Part of course:
How do you run an MVP experiment - Part 2
- Defining the Minimum Criteria for Success
- Which metrics do startups focus on?
- Choosing an MVP type
- Evaluating the results
- Make the call
To recap the 6 steps to a successful MVP:
In order to know whether your hypothesis (and related assumption) is true or false, you must define what “success” means for your MVP experiment.
In order to know if your product is worth pursuing, you’ll need to create a Minimum Criteria for Success.
To do this, first write out the entire cost of your product (developer’s time, materials, your time, wages, advertising expenses, brand effect, opportunity cost, etc.).
Ask each person involved how long it will take them to work on the project, and figure out the entire cost for each person. Ask them what else they could do in that time to figure out the opportunity cost.
Next, write out your product’s expected return (increased revenue, more time spent on your website, more likes or shares, higher CTR, higher LTV, etc.). Combine these to estimate the total expected return (in dollars) of your product.
Now compare the cost to the expected rewards. What kind of rewards do you need to see to have a profitable product?
Make a statement that says: “If it costs X, we need to see this metric Y improve this much to know it’s worth it.”
If you can prove this return with your MVPs, you’ll know that your idea is worth pursuing.
Startups need to build initial traction for their idea. They need to see signs of real interest in their product.
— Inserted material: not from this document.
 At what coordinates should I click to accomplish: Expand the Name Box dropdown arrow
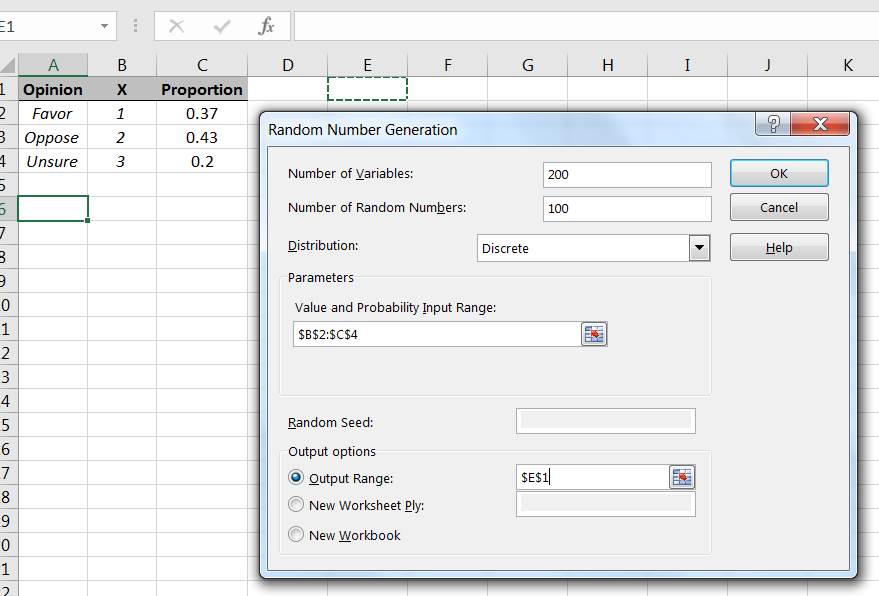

This can be shown through something called validation metrics. These include number of sign ups, number of social shares, the average purchase price, or email open rate—metrics that show customers’ interest in a product.
Startups also need to focus on the economic sustainability of their idea as a whole, with metrics like gross margins and customers’ LTV.
For startups, opportunity cost is not a big issue.
There are multiple ways to conduct an MVP experiment, from setting up “fake” buttons on your app or website to piecing together handmade versions of products to simulate the actual experience.
You will learn more about each type in the following tutorials.
MVP experiments are like any other scientific experiment.
They need to be precise and reproducible. They need to be measured and recorded faithfully.
You’ll need to get quantitative data (numbers) from your tests.
At the same time, you need to get qualitative data (observations and insights) to get an accurate picture of the results.
Numbers tell you what is happening (whether customers buy your product or not), but observations tell you why it’s happening (what motivates your customers to buy).
When you take both into account, you’ll be able to determine whether your assumption is true or false.
Once all the data is in, analyze it and make your decision:
Do you make the feature or new product? Do you give up on the idea? Or do you run more tests on another hypothesis?